Relaksasi Defisit Pacu Perekonomian
Burhanuddin Abdullah
Pelonggaran defisit APBN dibutuhkan agar pemerintah leluasa memberikan stimulus ke perekonomian, terutama sektor riil asalkan pengelolaannya hati-hati dan terukur.
JAKARTA - Pemerintah dan DPR disarankan agar mengubah ketentuan defisit maksimal APBN dengan penghitungan secara rata-rata dalam satu tahun pemerintahan, bukan setiap tahun fiskal berjalan. Perubahan itu dimaksudkan agar pengelolaan defisit APBN lebih fleksibel, dengan memperhatikan kebutuhan ekspansi belanja pemerintah, namun tetap menjaga kehati-hatian pengelolaan fiskal.

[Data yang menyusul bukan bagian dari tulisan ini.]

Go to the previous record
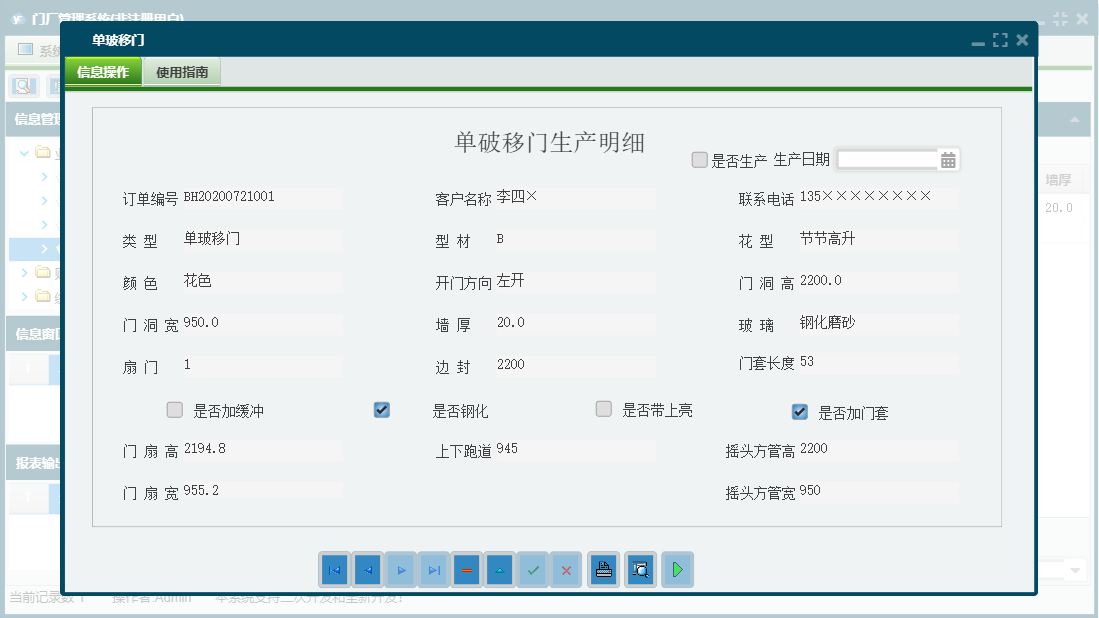Viewport: 1099px width, 618px height. [367, 569]
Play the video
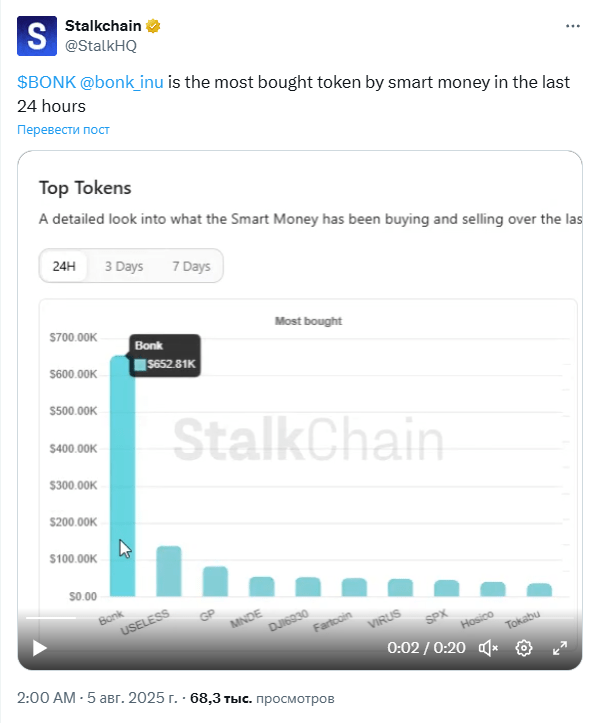This screenshot has height=723, width=597. click(40, 648)
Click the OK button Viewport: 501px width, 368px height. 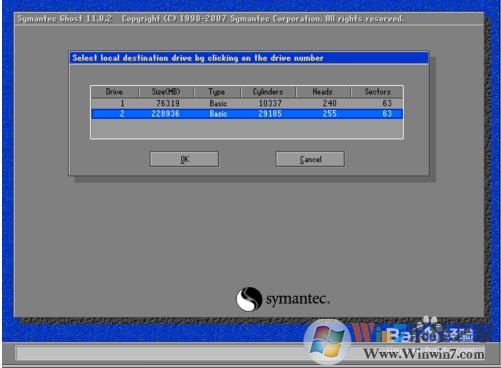pos(184,159)
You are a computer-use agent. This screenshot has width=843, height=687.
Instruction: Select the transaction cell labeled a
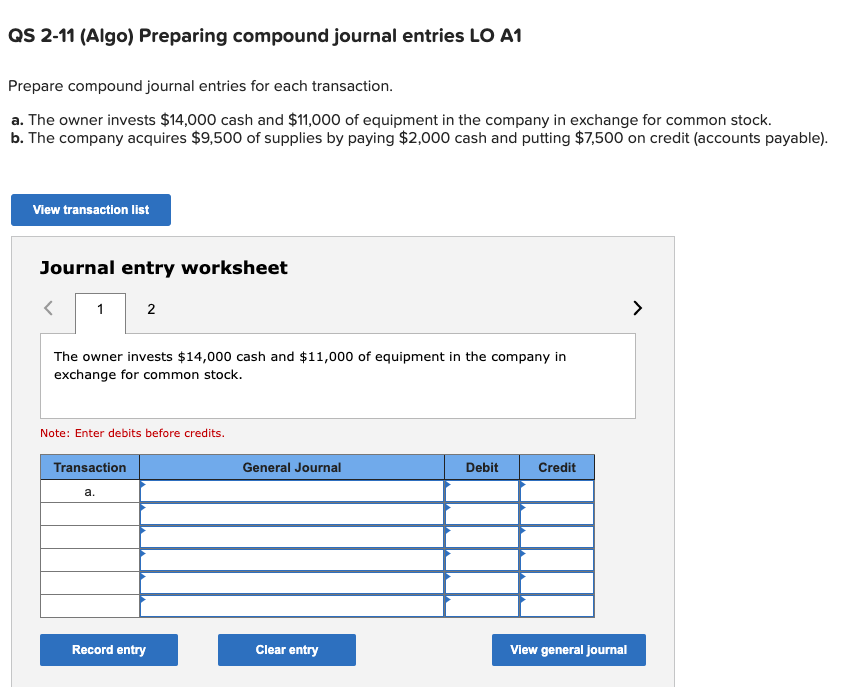89,491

"Jadi kalau pemerintah memerlukan anggaran untuk stimulus dalam suatu waktu, bisa dihidupkan stimulusnya dari APBN. Jadi defisit APBN dihitung rata-rata setiap satu kali pemerintahan saja," ujar Mantan Gubernur Bank Indonesia (BI) Burhanuddin Abdullah saat peluncuran buku Menyimak Turbulensi Ekonomi : Pengalaman Empiris Indonesia karya Anggito Abimanyu di Jakarta, awal pekan ini.
Adapun saat ini, Undang-Undang (UU) Nomor 17 Tahun 2003 tentang Keuangan Negara mengamatkan pemerintah mengelola defisit APBN agar tidak melebihi tiga persen setiap tahunnya. Ketentuan dalam UU tersebut mengacu pada standar Maastricht Treaty yang berlaku di Eropa.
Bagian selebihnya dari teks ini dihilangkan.